Interior Design Consultant process
Let us elaborate what an Interior Design Consultant (or ID) will actually do for you.
When you decide the involvement of the Design Consultant, generally, there are four options to pick from (and you can mix and match, as you please):
- You are only interested in the design (mood boards, 3Ds, space planning and technical drawings) and take that work directly to a contractor of your choice, and you shop for your own materials,
- You want the design and help shopping for materials; the designer will take you to the best shops and help you decide the materials such as tiles, flooring, furnishing, etc,
- You want both the design and project management; the designer will represent your interest and ensure that the contractor delivers on time, and will carefully follow up during the building phase. The designer becomes your single point of contact,
- The last option, as this can also be a standalone option for existing spaces that want to get a retouch without a full renovation, is the styling and accessorizing option; you’ll work with the designer to fill up your space with accessories (art, smaller furniture, etc) to make space uniquely yours (that way you won’t move into a semi-empty space).

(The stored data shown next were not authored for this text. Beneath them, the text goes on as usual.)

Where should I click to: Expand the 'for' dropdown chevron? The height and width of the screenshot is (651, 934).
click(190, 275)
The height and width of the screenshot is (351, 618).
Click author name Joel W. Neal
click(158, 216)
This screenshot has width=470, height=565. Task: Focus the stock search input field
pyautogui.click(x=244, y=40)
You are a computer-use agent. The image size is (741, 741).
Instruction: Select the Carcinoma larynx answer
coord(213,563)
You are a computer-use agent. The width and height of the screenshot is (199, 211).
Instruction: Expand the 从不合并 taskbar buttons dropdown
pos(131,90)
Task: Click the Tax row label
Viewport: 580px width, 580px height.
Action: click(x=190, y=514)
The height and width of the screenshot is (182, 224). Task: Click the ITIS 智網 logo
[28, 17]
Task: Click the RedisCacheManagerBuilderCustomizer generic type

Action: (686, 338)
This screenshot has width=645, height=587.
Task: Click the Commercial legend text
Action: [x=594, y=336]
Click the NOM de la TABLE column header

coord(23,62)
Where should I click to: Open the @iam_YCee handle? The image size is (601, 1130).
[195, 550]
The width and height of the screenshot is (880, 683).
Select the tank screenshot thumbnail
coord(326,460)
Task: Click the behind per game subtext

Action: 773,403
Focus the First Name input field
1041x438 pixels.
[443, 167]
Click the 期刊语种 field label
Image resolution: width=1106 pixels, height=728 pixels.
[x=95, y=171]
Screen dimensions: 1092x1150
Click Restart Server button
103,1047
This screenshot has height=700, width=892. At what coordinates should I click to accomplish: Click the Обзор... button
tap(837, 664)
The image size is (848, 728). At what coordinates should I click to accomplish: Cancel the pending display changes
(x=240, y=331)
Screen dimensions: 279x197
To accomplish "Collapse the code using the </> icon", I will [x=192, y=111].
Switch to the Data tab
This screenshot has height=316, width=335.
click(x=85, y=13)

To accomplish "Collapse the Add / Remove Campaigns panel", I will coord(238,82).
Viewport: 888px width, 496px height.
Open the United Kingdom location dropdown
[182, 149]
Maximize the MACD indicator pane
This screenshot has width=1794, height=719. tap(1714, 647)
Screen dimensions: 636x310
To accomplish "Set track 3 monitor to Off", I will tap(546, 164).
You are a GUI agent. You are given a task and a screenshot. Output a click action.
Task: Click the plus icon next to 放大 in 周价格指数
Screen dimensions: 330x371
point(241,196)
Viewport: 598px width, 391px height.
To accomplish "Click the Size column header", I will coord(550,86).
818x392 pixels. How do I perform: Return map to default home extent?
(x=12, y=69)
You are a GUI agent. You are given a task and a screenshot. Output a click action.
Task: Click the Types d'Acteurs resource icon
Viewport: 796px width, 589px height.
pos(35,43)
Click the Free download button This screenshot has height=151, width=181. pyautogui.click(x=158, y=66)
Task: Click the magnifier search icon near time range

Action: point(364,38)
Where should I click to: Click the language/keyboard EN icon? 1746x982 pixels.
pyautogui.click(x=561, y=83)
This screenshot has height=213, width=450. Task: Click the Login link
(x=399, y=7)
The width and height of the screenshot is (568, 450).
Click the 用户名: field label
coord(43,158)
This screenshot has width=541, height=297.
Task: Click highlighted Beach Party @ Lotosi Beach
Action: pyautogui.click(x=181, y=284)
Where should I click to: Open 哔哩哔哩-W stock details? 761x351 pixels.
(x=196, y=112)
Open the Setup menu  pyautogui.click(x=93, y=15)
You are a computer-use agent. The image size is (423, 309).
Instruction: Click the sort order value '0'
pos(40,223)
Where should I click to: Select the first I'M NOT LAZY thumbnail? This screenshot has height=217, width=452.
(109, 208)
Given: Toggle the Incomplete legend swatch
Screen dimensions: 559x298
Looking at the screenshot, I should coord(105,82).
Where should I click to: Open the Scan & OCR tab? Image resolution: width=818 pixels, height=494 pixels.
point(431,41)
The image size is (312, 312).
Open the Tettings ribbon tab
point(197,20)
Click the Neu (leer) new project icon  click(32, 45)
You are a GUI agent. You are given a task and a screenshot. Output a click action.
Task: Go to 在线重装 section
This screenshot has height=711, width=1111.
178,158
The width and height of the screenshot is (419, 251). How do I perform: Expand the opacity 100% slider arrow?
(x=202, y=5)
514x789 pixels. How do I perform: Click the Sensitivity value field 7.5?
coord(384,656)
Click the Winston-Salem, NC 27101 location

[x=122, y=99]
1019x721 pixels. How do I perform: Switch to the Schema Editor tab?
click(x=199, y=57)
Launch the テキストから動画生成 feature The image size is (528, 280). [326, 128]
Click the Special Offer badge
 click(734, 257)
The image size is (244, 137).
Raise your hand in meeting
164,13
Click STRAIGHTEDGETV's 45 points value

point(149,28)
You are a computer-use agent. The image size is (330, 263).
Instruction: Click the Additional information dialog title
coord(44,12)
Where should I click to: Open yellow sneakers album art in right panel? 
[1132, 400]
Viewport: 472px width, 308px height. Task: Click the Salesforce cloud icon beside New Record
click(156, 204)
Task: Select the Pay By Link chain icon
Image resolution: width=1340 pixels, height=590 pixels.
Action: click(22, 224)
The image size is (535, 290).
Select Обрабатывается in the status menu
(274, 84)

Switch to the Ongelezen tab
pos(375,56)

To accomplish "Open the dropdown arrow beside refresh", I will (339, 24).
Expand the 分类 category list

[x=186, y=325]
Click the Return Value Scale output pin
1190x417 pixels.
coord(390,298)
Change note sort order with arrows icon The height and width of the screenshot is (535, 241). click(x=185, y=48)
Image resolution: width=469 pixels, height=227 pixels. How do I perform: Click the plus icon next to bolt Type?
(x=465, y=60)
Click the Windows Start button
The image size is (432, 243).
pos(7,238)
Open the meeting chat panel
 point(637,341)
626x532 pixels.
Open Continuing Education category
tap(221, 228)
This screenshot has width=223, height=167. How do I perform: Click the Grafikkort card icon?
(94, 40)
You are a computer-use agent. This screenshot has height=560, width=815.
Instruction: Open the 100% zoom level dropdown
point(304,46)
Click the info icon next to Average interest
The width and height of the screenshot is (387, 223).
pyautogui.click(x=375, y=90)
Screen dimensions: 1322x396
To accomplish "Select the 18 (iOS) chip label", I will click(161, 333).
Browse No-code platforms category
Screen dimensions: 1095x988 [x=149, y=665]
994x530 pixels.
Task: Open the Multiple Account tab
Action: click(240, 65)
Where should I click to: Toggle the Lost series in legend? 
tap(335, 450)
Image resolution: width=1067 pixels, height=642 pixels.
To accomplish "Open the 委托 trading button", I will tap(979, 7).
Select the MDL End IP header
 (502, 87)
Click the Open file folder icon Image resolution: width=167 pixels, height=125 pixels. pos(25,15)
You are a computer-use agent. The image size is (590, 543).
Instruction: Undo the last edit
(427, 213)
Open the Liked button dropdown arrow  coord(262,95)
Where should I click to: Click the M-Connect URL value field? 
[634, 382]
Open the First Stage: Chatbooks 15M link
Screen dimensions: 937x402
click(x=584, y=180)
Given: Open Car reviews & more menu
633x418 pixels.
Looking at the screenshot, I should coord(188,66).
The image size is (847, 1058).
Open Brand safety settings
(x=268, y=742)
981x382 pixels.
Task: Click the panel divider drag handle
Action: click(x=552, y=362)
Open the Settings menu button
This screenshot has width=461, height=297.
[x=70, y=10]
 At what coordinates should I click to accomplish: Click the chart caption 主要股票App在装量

Most people take options 1 to 3 — but it all depends on the involvement of the client, how much spare time they have, and their experience. There is no one-size-fits-all.
So, how do the Interior Design Consultants work?
Interior Design Consultants (or ID) work for you. They don’t owe anything to their suppliers or contractors. They may have a favourite contractor they work with and have good experience with, but they are hired by you and represent you and your interests.
The Interior Design Consultant will carefully try to understand your thoughts, values, and lifestyles. Then they work with you on a design and style that fits your personality and needs. Based on that, mood boards and potentially 3Ds are created to get the visual sense of the project and gauge your feelings. So, you can walk through the design and visualise it yourself, and further improve or make amendments if needed. At no point would the designers push a certain style or design on you.
Unless explicitly not asked (to speed up the process), the ID will get several price quotes from main contractors based on the drawings by the ID, in what’s called a “Request for Proposals”. This stage will investigate what each contractor offers, what the costing looks like, will look into the portfolio of each contractor; understand in what time frame they can get the job done, etc.
Together with the Request for Proposal the ID will look into the price quote of each contractor, inspect their offerings and warranty, and investigate if the proposed material and services are of the right quality and pricing, and more. In case certain portions of the offering are not up to par, the ID may purchase certain materials elsewhere (and instruct the contractor to work with said material), or in case certain services are not up to the requirements, the ID may, for example, decide to cut the electrical works offered by the main contractor and work directly with a third-party electrician instead. There’s no need to take up the entire contractor’s offering, and the ID can customize it to match the needs of the client and involve several parties. In such cases the ID will act as project manager and single point of contact, and oversee all the steps, hence leaving you more hands-off and stress-free. The ID will also liaise with all the suppliers to make sure all materials and furniture arrive at the right time.
The ID will also instruct on when payments can be made (in portions) to the contractor, as opposed to big lump sums. During the construction phase, the IDs will overview the progress and inspect for mistakes and make sure they get rectified.
Upon completion and before handover, the ID will also walk through the space with the client and do a final site survey and check for defects, before handover, making sure these will get rectified.
During, and at the end of the renovation, the ID may shop with you or on your behalf and purchase the big furniture (sofas, console table, bed frames, etc). They’ll also work directly with the supplier to deliver in time and coordinate installation.
And just like you’d hire your own lawyer or real estate agent to represent you and your interests, you would generally want to do the same for your interior design. There’s a transparent fee involved for the rendered services and this is why ID consultants don’t offer packages combining design, building, furniture and more.